#### Supplied material:
========

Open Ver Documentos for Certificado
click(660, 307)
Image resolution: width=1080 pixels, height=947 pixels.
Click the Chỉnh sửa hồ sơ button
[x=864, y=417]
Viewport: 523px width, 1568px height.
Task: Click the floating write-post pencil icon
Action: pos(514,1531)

========

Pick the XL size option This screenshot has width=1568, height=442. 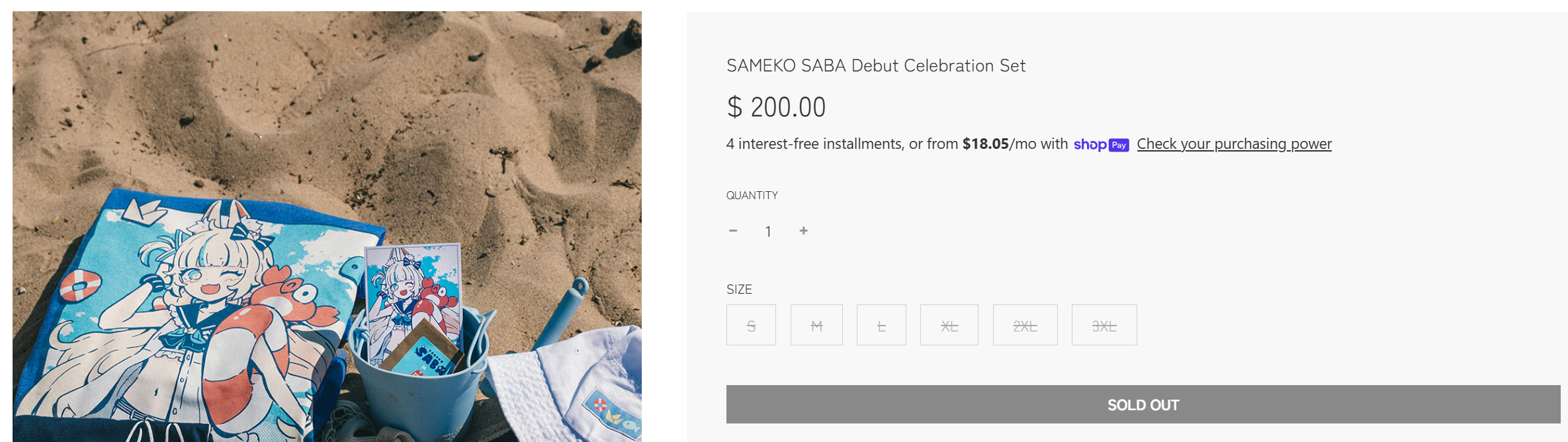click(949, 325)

========

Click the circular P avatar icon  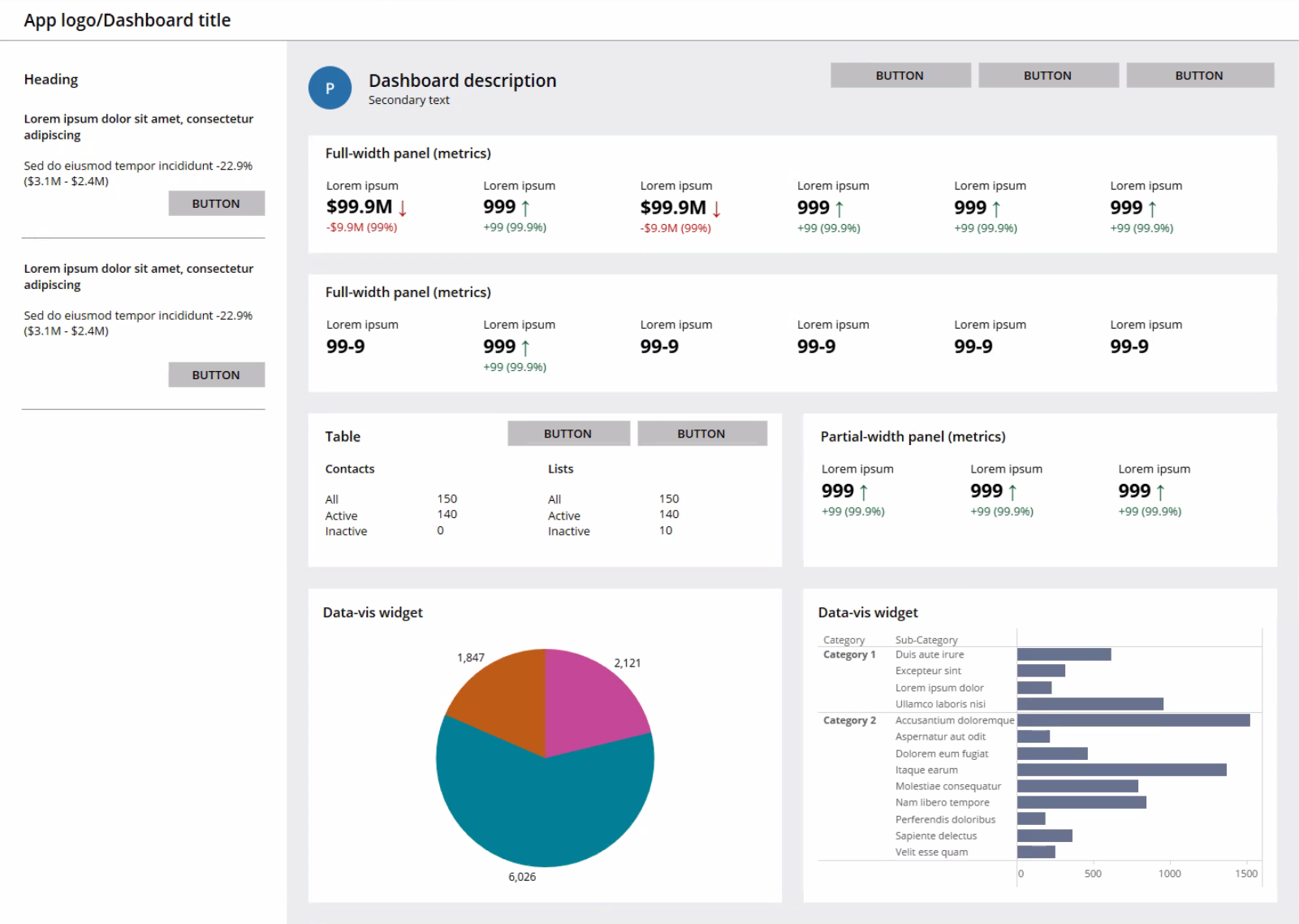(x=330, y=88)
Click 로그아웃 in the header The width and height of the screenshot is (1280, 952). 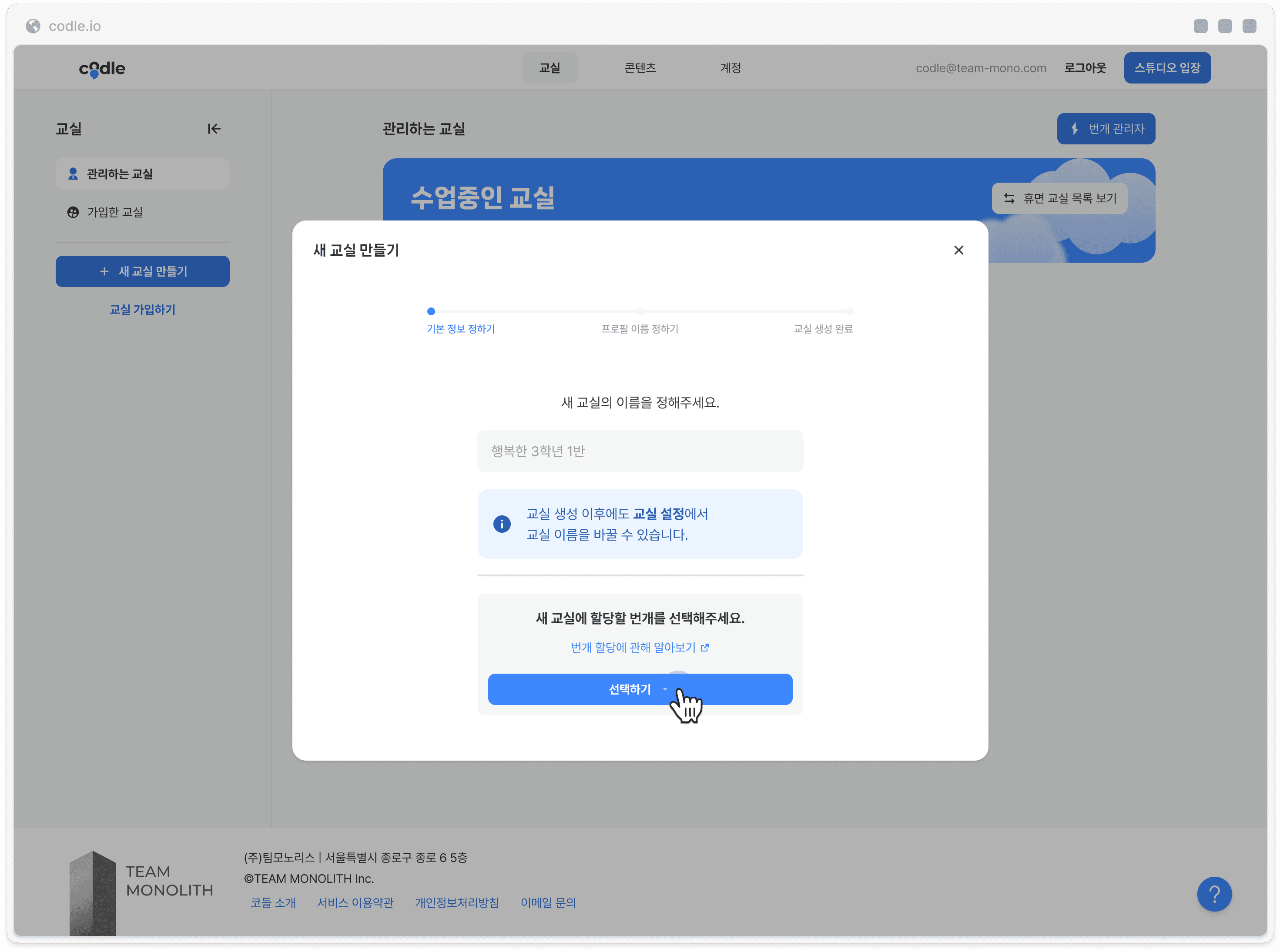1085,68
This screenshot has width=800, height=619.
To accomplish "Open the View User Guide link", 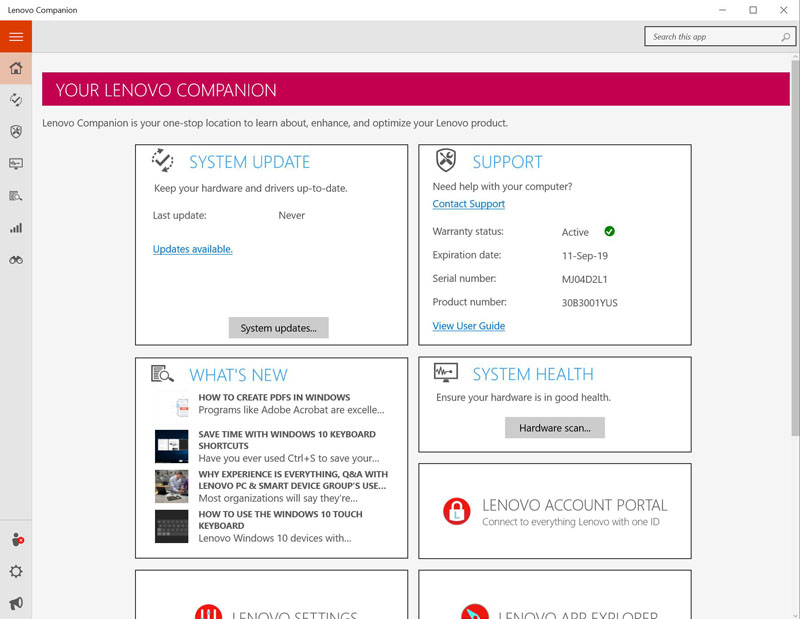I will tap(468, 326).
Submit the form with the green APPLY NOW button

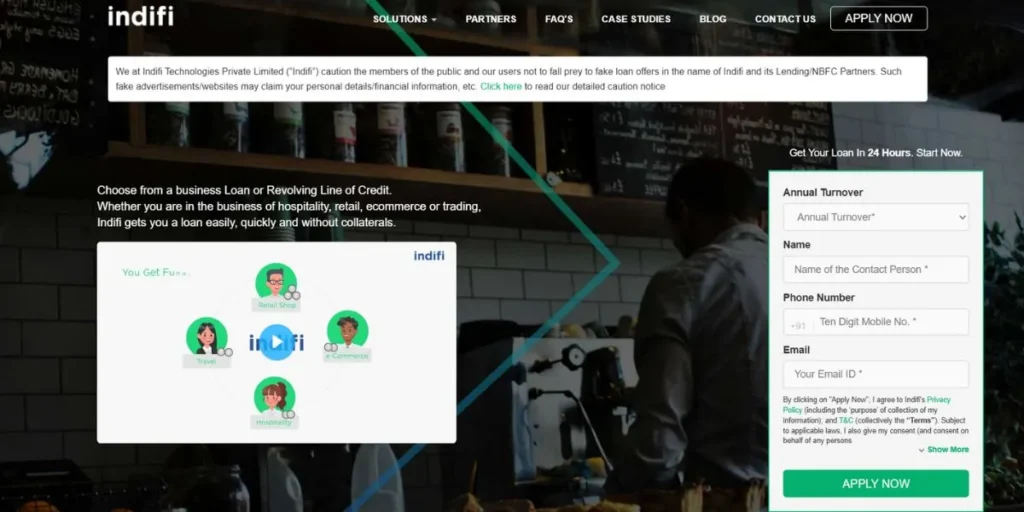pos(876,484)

========

#### The exercise:
Reproduce the items from the line with "Open Ver Documentos for Certificado" to the line with "Action: pos(514,1531)", including both of those lines.

#### The completed task:
Open Ver Documentos for Certificado
click(660, 307)
Image resolution: width=1080 pixels, height=947 pixels.
Click the Chỉnh sửa hồ sơ button
[x=864, y=417]
Viewport: 523px width, 1568px height.
Task: Click the floating write-post pencil icon
Action: pos(514,1531)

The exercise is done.